D’autres jours, les séances sont toutes à mourir de rire. Analyste et analysant se tordent, et le rire se répercute, de séance en séance. Certains fou-rires font mal au ventre. D’autres jours, on a les yeux brûlés au sel des larmes. Les mots sont pleins de tristesse. Une tristesse qui semble gagner toutes les séances. Mais qu’ont-ils tous ? Pourquoi le même jour ? Certes, les gens sont reliés par l’actualité. Ils sont aussi reliés à un seul et même point commun : leur analyste. Son état psychique offre la toile de fond des séances du jour.
Mais cette toile de fond est changeante. Elle est elle-même fonction des séances, de ce qui s’y passe. C’est une incessante dialectique à laquelle les analysants participent. Ce sont les analysants qui font l’analyste du jour.
Synchronies
Il m’est arrivé plusieurs fois de me surprendre à repenser, ou à rêver d’une personne reçue autrefois : pourquoi son souvenir revient-il après tant de temps, des années parfois ? Mais à peine la question s’est-elle posée que son nom s’affiche : elle me recontacte, elle veut reprendre des séances. Assurément, il existe des liens et des rythmes qui nous dépassent. Il s’écrit des partitions dont on n’entend pas toujours la musique, mais dont visiblement nos inconscients battent la mesure, ensemble, quel que soit le temps écoulé.

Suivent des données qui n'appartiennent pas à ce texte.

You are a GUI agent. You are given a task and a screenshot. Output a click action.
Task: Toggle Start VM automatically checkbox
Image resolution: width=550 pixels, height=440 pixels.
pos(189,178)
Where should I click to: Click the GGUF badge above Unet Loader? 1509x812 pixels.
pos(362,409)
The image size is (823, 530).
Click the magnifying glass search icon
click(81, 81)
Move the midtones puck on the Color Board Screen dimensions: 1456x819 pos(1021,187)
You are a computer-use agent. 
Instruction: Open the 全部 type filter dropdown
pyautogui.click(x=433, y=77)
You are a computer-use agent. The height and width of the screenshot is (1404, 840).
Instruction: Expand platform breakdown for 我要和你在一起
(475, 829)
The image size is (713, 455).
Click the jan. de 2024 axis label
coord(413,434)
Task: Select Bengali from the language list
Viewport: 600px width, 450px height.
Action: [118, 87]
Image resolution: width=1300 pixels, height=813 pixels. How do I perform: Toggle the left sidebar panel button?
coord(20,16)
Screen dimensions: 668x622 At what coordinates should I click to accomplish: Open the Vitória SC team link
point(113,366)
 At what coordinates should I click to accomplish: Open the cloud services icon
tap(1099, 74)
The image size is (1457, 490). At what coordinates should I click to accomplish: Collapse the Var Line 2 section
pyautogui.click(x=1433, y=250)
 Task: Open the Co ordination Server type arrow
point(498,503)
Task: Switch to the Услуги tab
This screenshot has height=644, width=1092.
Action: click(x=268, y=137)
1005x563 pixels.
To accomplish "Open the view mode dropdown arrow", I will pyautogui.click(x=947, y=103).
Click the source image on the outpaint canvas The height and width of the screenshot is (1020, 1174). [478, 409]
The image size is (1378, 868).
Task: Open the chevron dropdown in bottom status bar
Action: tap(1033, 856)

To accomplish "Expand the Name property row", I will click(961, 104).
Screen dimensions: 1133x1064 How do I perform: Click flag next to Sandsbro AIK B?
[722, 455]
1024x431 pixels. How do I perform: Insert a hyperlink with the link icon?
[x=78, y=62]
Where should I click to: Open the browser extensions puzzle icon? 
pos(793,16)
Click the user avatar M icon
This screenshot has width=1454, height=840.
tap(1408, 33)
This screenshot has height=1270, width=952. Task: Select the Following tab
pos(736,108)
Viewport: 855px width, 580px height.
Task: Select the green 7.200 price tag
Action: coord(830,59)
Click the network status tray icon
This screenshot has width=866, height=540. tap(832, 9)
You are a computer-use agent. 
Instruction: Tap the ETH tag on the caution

Tout analyste a forcément vécu ces troublantes synchronies qui font parfois le mystère de la pratique : dans la même journée, le même mot étrange s’impose, la même image réapparaît, d’une séance à une autre, d’une parole à l’autre. Ils ne se connaissent pas, ne se verront jamais, et pourtant, c’est le même endroit intime, quasiment indicible, la même remarque un peu bizarre, la même métaphore surprenante, la même sensation troublante. Les gens surestiment leur solitude, et sous-estiment l’universel de la Psyché : ils redoutent de ne pouvoir être compris, s’imaginent enfermés dans ce qu’ils croient être seuls à avoir vécu, ressenti, convaincus qu’ils sont les prisonniers d’indicibles.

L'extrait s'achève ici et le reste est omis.